Data provided Block Start
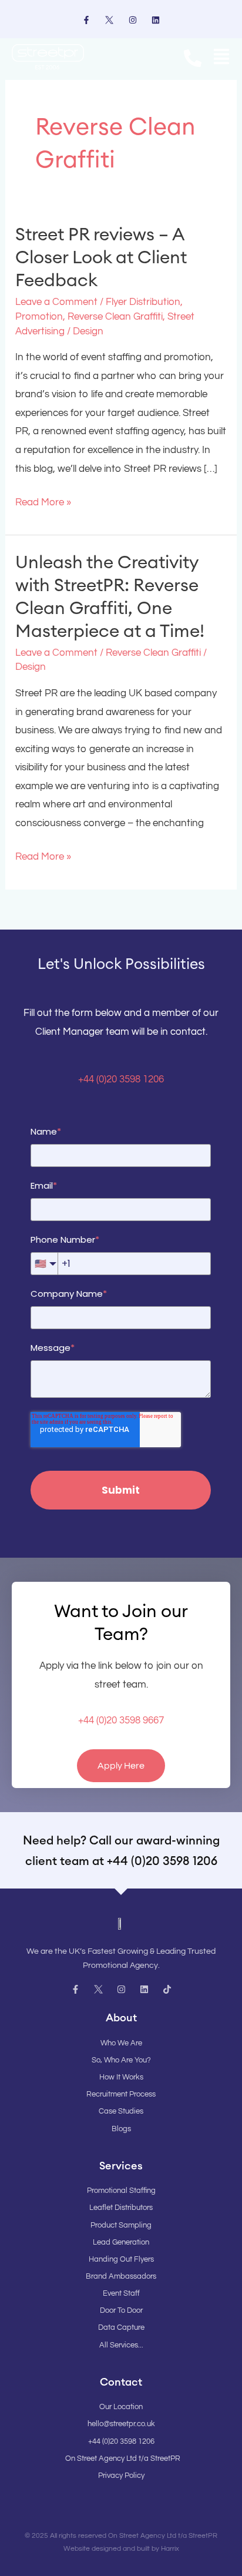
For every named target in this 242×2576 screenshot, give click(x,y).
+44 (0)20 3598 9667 (121, 1720)
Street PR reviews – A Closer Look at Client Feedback (101, 257)
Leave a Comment (56, 302)
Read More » (43, 501)
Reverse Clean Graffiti (115, 316)
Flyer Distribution (143, 302)
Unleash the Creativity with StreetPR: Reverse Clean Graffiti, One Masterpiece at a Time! (109, 596)
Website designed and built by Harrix (121, 2548)
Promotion (39, 316)
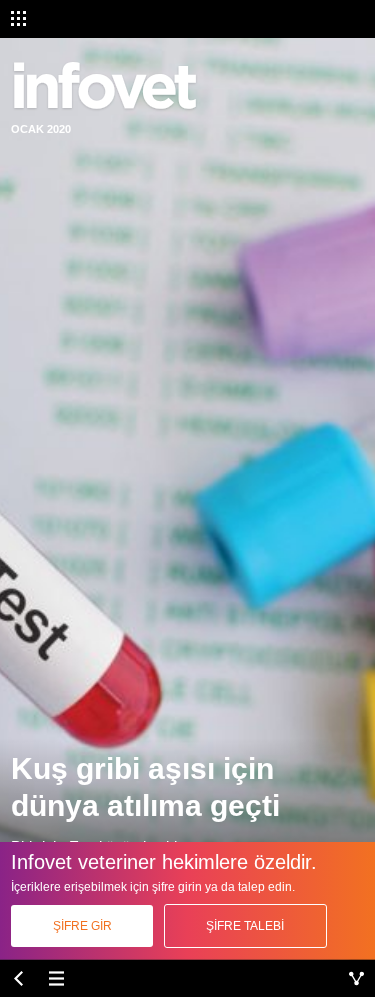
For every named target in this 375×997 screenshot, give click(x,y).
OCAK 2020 (41, 129)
Data provided Block End
▶ _Description of the task_: Your task is to copy each line of the material that contains the word "Graffiti".

▶ _Response box_:
Reverse Clean Graffiti (115, 316)
Unleash the Creativity with StreetPR: Reverse Clean Graffiti, One Masterpiece at a Time! (109, 596)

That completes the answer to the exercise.